TAPA: Task-Parallel FPGA Compiler

Maintainer and Co-Author

In collaboration with lab members at UCLA, implemented TAPA, a task-parallel FPGA compiler based on Clang that enables high-level programming of FPGAs using C++ dataflow graph. Extended the compiler with nested tasks supporting complex applications. Implemented with lab members a high-performance parallel RTL co-simulation framework, allowing real-world application mixing HLS and RTL designs. Extended a high-level synthesis tool, AutoSA, to generate TAPA programs that provide higher performance than Vitis HLS.

HeteroRefactor: Source-to-Source Code Refactoring

Automated Code Refactoring Developer

Developed HeteroRefactor, a ROSE-based source-to-source code refactoring tool that automatically transforms C++ code to use heterogeneous programming models, so that the code's recursion, pointers and dynamic memory allocation are translated to vendor tool supported equivalents.

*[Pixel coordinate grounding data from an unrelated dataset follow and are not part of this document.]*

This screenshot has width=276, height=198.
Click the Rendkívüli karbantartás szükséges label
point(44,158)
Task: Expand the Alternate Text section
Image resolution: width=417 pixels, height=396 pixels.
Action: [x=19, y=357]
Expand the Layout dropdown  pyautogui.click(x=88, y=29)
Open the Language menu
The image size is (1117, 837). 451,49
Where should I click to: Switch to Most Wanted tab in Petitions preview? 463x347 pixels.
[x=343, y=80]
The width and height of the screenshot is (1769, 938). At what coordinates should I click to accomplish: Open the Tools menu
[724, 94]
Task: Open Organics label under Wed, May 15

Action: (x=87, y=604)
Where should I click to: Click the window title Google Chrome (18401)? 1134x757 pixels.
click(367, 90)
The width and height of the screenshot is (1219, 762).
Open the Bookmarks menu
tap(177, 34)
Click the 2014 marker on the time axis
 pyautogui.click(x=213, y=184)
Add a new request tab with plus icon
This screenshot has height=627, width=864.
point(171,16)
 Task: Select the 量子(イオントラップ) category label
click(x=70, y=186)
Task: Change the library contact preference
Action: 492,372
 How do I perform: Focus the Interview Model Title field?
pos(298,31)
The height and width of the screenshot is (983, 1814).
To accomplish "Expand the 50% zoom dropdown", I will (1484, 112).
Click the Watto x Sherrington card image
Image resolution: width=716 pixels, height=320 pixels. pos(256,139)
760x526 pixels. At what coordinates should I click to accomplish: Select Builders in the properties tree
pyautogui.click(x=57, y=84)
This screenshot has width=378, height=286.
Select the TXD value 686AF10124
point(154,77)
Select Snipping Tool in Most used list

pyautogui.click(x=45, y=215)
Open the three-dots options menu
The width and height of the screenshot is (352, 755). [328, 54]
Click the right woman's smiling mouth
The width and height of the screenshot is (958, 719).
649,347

TUNA Open Source Mirror Site

Maintainer and Organizational Chair

Maintained the largest open-source mirror site in China (mirrors.tuna.tsinghua.edu.cn). Built a high-performance, reliable multi-server system with fast data storage, serving an average throughput of 3.1 Gbps used by users across China.

NGINXwise: RL-based Congestion Control

Network Software Developer

Built a production-ready NGINX-based testbed for evaluating reinforcement learning for optimizing the initial congestion control window (CWND). The testbed is used in measuring HTTP request latency on live traffic of a top Chinese website.

MPIfuse: Distributed File System

Computer System Researcher

In collaboration with team members, developed a high-performance distributed file system prototype using MPI and FUSE. Identified bottlenecks in FUSE and achieved 3.6 GB/s parallel write speeds on an 8-machine cluster, outperforming NFS on tmpfs.

CachedMIPS: FPGA-Based Processor

Hardware Design Engineer

Developed a pipelined write-back L1 cache with AHB protocol for a MIPS32r1 compatible CPU on Xilinx FPGA. Improved interrupt logic and peripheral support to enable full Linux booting in 8.4 seconds, achieving a 50x speedup on general applications.

Cherry: Cluster Management System

Full Stack Developer

Developed a network management system for a cluster used by a Chinese backbone network. Implemented deployment configuration (Puppet), resource management (virtualization, bandwidth), and metrics monitoring using Node.js, Redis, and Nagios.

iTunet: Automated Network Configuration

iOS Developer

Developed an iOS widget application that automatically configures settings for the Tsinghua University campus network. The app simplifies the process of connecting to the university's network by automating the connection setup, making the login process transparent on disconnections.

Iodine: Online Program Judge System

Full Stack Developer

In collaboration with the HUSTOJ author, developed an online judge system for programming competitions. Refactored the code to support modern web standards, including a new frontend using Bootstrap and a backend with Laravel PHP. The grading is isolated in Docker containers, allowing for secure and efficient execution of user-submitted code.